Please list every metric dimension named in the text on Petri.

• _Supplied text_
- Opening Delimiter -

Petri
Open-source behavioral evaluation tool developed by Anthropic for comparing AI model alignment across providers.
Overview
Petri 2.0 replicates the style of Anthropic’s internal automated behavioral audit in a smaller, publicly available form. It uses a set of seed scenarios with simulated users and tools, designed to be compatible with models from any developer.
Methodology
- Uses investigator models to probe target models across a fixed set of 362 seed scenarios
- Each transcript scored by three models from different providers (for Claude Mythos Preview testing: Claude Sonnet 4.6 and GPT-5.4 as auditors; Claude Opus 4.6, Gemini 3.1 Pro, and GPT-5.4 as scorers)
- Scores averaged across all investigations and all scorers
Metrics
Six major dimensions (all where lower is better, except evaluation awareness):
- Misaligned behavior — catch-all for concerning behaviors
- Verbalized evaluation awareness — speculation about being tested
- Cooperation with human misuse — willingness to assist harmful requests
- User deception — unprompted intentional deception
- Sycophancy — excessive praise or validation of bad ideas
- Encouragement of user delusion — extreme sycophancy involving disconnection from reality
Results for Claude Mythos Preview
An earlier (weaker) version of Claude Mythos Preview was compared against GPT-5.3 Instant, GPT-5.4, Gemini 3.1 Pro, Kimi K2.5, Grok 4.20, Claude Sonnet 4.6, and Claude Opus 4.6. It was consistently at or near the front of the field on safety metrics. Claude models showed higher rates of evaluation awareness compared to models from other developers.

- Closing Delimiter -

• _Information shown_
- Opening Delimiter -

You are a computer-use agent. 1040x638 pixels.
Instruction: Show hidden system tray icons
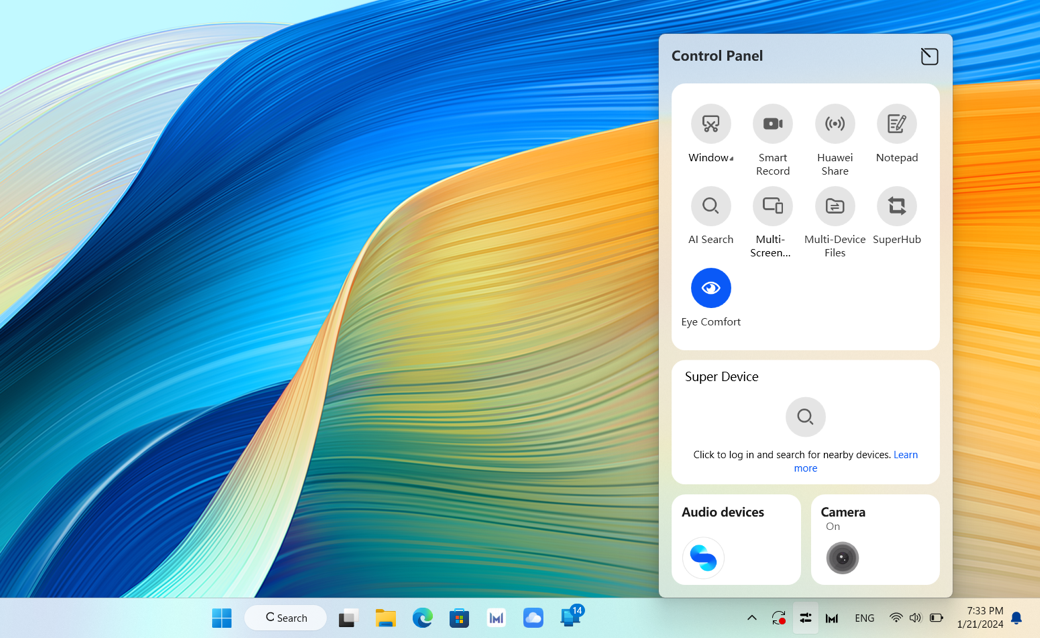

- Closing Delimiter -

• _Answer for the task_
- Misaligned behavior
- Verbalized evaluation awareness
- Cooperation with human misuse
- User deception
- Sycophancy
- Encouragement of user delusion